Implementation:DataTalksClub Data engineering zoomcamp Airflow Homework Solution
| Knowledge Sources | |
|---|---|
| Domains | Workflow_Orchestration, Airflow |
| Last Updated | 2026-02-09 00:00 GMT |
Overview
A multi-DAG Airflow solution that uses a factory function to create download-parquetize-upload-cleanup pipelines for yellow taxi, green taxi, FHV taxi, and zone lookup datasets, with Jinja-templated date-based file paths.
Description
This solution defines a reusable DAG factory function donwload_parquetize_upload_dag that constructs a four-task pipeline applicable to multiple NYC taxi datasets. The factory function accepts a DAG object and four template strings (URL, local CSV path, local Parquet path, and GCS destination path), then wires together:
- download_dataset_task (BashOperator): Downloads the CSV file from S3 using curl -sSLf.
- format_to_parquet_task (PythonOperator): Converts CSV to Parquet using PyArrow via the format_to_parquet(src_file, dest_file) helper function.
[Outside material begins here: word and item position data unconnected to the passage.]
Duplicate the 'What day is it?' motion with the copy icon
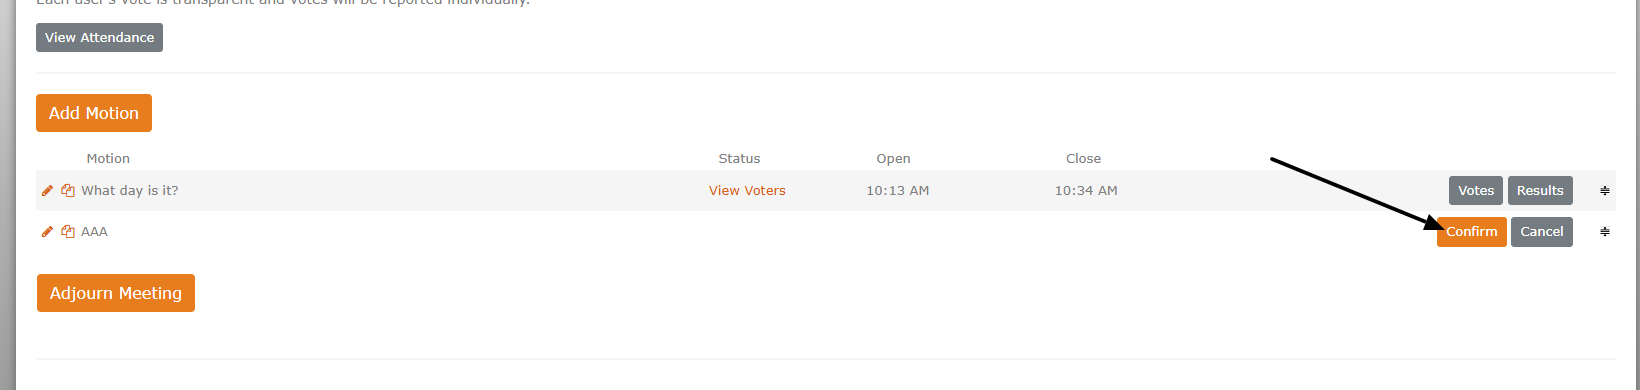Viewport: 1640px width, 390px height. click(x=68, y=190)
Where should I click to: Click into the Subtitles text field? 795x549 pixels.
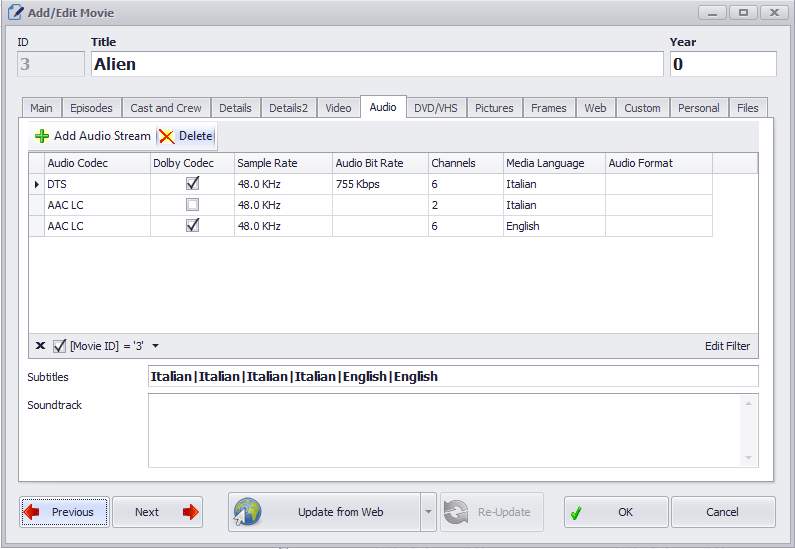pos(452,377)
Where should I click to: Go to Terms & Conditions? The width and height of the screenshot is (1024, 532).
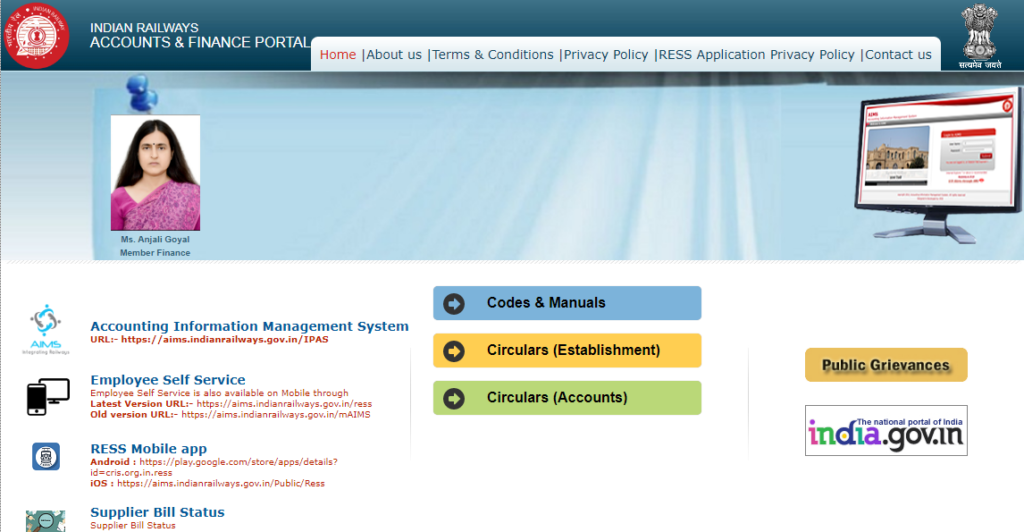[492, 55]
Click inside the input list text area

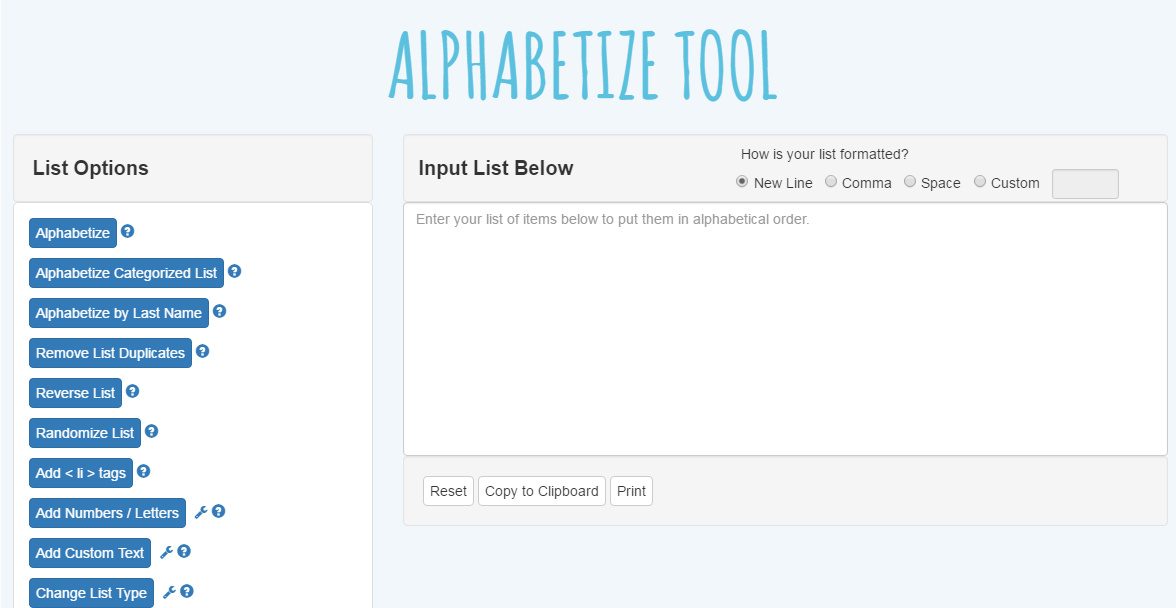(x=785, y=330)
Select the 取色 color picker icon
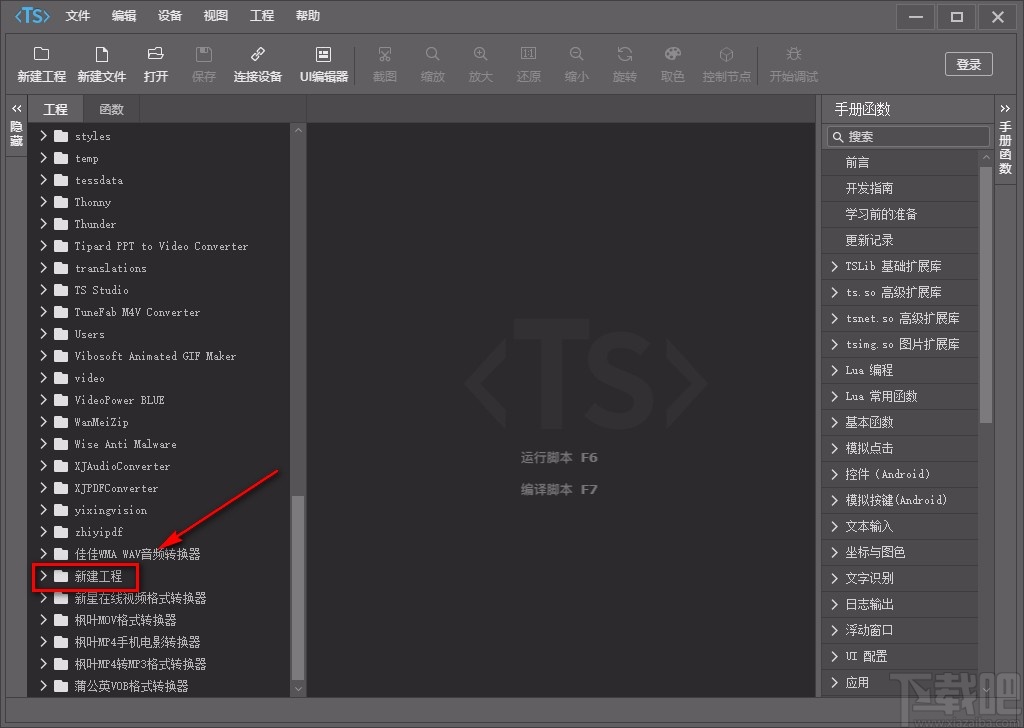 [673, 63]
- local_to_gcs_task (PythonOperator): Uploads the Parquet file to GCS via the upload_to_gcs(bucket, object_name, local_file) helper function.
- rm_task (BashOperator): Cleans up the local CSV and Parquet files to free disk space.
The factory pattern is applied to four separate DAG instances:
- yellow_taxi_data_v2: Yellow taxi data, scheduled at 0 6 2 * * (6 AM on the 2nd of each month), starting from January 2019, with catchup enabled and up to 3 concurrent runs.
- green_taxi_data_v1: Green taxi data, scheduled at 0 7 2 * * (7 AM on the 2nd of each month), starting from January 2019.
- hfv_taxi_data_v1: FHV taxi data, scheduled at 0 8 2 * * (8 AM on the 2nd of each month), from January 2019 to January 2020 (with an end_date).
- zones_data_v1: Taxi zone lookup data, scheduled @once.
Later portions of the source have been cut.